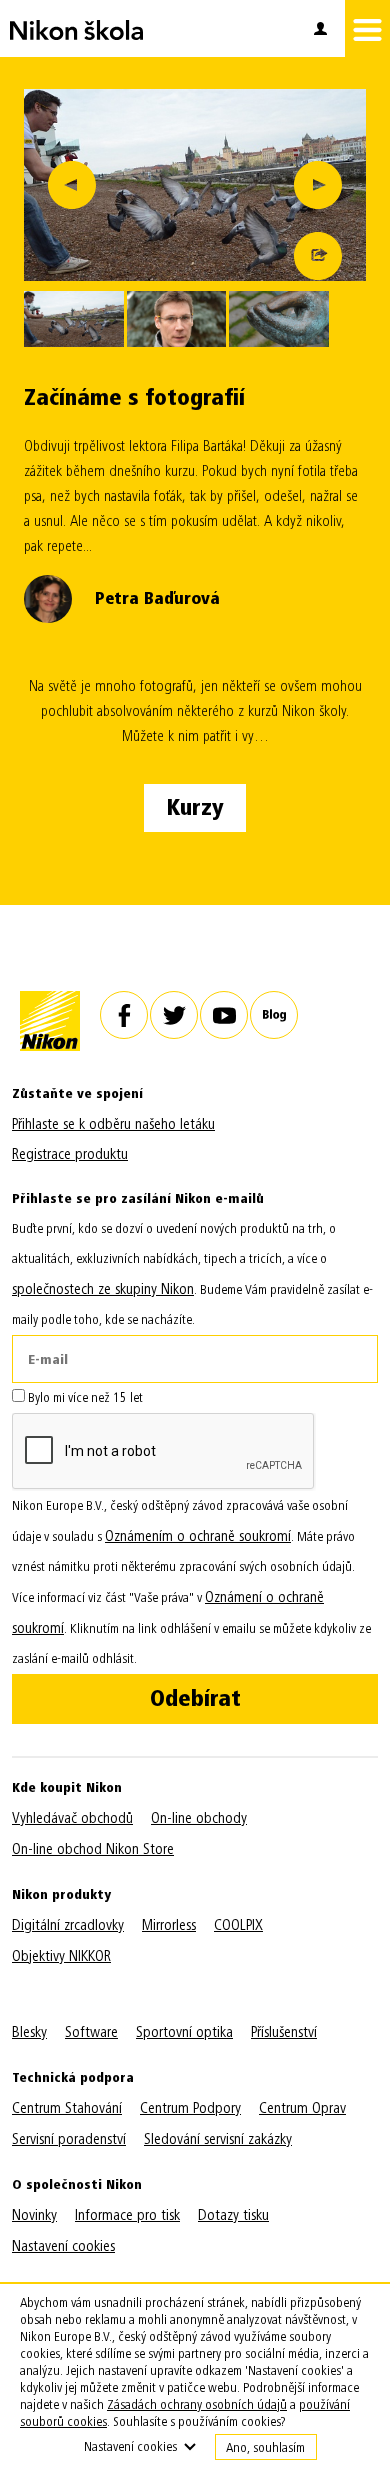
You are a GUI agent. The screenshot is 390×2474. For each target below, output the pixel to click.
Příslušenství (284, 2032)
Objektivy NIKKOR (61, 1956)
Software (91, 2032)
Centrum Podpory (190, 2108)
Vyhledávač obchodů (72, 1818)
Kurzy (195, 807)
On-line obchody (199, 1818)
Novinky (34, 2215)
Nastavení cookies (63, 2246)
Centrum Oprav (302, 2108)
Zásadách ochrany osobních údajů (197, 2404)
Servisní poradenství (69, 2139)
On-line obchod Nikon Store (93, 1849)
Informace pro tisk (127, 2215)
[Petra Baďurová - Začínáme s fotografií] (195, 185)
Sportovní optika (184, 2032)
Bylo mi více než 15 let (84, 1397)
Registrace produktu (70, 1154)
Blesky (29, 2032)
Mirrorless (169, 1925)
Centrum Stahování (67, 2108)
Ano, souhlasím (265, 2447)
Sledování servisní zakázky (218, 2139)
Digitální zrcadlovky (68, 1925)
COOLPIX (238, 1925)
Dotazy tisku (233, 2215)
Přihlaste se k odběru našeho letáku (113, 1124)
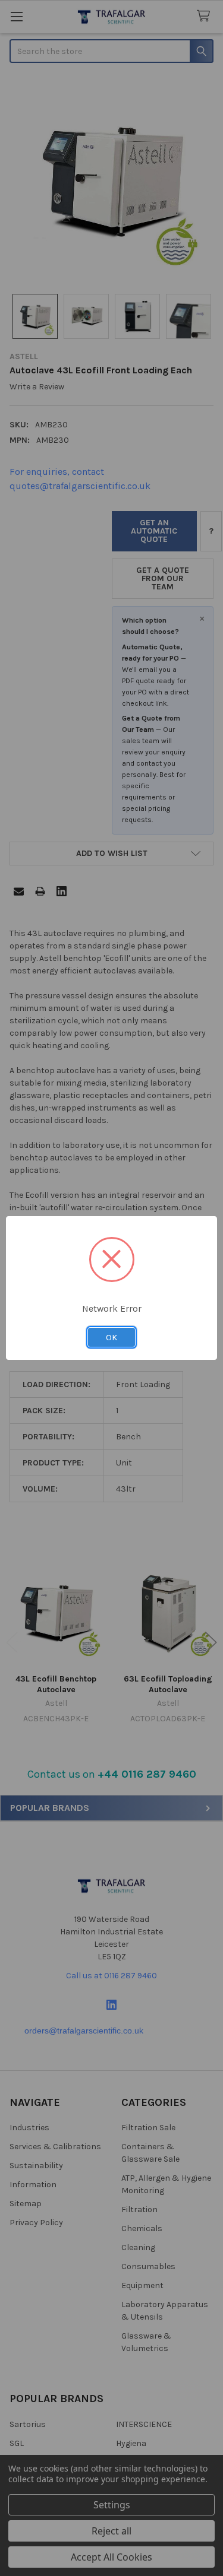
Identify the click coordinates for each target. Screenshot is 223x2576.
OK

= = =

== What this task involves ==
Your task is to collect every line above that contains the word "Centrum".

== Task result ==
Centrum Podpory (190, 2108)
Centrum Oprav (302, 2108)
Centrum Stahování (67, 2108)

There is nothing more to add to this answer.